> Problem: Replace "Linked Selection" with "Link Selection" in the lines from the line containing "Given: Expand the shape tool options" up to and including the line containing "pyautogui.click(x=41, y=18)". Output only those lines, with nothing else changed.

> Exercise materials:
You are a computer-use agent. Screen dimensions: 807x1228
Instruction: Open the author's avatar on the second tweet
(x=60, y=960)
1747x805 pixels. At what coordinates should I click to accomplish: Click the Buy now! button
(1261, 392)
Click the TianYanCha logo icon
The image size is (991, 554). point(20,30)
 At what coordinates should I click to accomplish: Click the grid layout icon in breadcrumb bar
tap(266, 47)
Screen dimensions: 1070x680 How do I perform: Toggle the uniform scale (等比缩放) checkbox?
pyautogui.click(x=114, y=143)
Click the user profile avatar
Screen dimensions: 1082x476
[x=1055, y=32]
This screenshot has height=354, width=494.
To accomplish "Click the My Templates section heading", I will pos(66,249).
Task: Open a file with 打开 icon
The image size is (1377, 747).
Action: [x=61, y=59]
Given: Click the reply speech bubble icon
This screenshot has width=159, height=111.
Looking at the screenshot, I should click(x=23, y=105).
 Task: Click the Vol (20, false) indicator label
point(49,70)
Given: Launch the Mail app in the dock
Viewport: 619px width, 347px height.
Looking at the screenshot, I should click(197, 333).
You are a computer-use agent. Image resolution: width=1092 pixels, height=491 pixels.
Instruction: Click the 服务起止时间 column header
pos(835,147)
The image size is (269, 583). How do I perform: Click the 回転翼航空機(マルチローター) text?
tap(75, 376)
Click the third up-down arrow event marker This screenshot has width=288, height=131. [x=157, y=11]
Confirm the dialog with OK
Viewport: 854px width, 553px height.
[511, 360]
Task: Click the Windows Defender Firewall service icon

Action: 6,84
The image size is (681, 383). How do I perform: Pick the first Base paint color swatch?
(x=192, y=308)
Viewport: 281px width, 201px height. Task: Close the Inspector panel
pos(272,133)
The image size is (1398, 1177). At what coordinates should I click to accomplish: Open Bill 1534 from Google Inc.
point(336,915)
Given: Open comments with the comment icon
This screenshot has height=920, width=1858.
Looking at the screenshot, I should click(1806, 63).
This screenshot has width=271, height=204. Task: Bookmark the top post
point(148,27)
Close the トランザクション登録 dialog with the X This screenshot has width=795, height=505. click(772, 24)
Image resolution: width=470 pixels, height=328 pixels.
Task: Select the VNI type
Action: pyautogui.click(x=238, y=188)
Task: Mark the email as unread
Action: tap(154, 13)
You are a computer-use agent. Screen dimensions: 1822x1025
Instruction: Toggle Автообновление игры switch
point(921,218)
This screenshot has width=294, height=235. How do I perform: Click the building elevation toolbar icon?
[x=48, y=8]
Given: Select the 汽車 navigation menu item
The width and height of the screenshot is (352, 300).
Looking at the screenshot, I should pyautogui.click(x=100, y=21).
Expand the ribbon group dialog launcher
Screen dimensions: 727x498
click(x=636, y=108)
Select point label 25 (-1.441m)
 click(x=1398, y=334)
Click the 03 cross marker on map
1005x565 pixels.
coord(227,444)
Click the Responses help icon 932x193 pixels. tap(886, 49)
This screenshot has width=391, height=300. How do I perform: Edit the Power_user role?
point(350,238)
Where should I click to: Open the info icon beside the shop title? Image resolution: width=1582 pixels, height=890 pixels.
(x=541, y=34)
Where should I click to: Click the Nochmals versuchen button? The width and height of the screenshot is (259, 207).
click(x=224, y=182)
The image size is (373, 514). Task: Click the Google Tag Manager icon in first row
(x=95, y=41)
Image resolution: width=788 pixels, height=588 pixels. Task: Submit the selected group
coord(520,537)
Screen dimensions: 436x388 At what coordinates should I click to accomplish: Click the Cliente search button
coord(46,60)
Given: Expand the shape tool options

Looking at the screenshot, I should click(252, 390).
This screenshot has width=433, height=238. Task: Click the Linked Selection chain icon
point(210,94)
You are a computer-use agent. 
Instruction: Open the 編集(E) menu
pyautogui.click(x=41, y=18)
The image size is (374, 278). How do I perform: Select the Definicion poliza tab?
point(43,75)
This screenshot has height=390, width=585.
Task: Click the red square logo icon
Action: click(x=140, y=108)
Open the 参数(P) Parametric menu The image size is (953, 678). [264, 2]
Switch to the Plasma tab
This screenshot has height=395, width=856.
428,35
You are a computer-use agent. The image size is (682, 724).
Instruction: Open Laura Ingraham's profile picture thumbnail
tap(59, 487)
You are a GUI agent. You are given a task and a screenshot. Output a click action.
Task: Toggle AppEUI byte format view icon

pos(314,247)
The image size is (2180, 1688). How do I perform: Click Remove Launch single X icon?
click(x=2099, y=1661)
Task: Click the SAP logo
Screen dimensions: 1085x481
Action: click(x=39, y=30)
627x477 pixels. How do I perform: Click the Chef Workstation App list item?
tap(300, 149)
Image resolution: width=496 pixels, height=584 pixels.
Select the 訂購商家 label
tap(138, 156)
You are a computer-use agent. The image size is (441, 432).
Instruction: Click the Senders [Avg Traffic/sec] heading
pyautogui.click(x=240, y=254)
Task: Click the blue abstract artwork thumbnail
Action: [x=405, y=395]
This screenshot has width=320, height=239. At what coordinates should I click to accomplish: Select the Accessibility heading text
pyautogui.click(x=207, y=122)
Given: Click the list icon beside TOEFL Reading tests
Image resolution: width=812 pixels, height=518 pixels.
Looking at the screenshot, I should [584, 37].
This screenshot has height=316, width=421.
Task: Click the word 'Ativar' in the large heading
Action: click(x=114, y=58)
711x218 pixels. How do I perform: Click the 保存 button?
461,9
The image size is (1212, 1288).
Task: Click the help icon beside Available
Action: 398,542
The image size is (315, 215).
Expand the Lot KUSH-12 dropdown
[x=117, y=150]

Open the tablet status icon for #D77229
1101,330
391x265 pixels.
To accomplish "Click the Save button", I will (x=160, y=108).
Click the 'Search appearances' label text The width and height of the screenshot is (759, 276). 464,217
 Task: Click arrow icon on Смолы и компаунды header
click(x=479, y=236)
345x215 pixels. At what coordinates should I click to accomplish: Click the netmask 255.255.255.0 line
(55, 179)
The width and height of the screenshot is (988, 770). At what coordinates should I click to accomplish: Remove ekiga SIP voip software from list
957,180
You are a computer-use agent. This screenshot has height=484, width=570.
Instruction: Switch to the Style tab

> Problem solution:
Given: Expand the shape tool options

Looking at the screenshot, I should click(252, 390).
This screenshot has width=433, height=238. Task: Click the Link Selection chain icon
point(210,94)
You are a computer-use agent. 
Instruction: Open the 編集(E) menu
pyautogui.click(x=41, y=18)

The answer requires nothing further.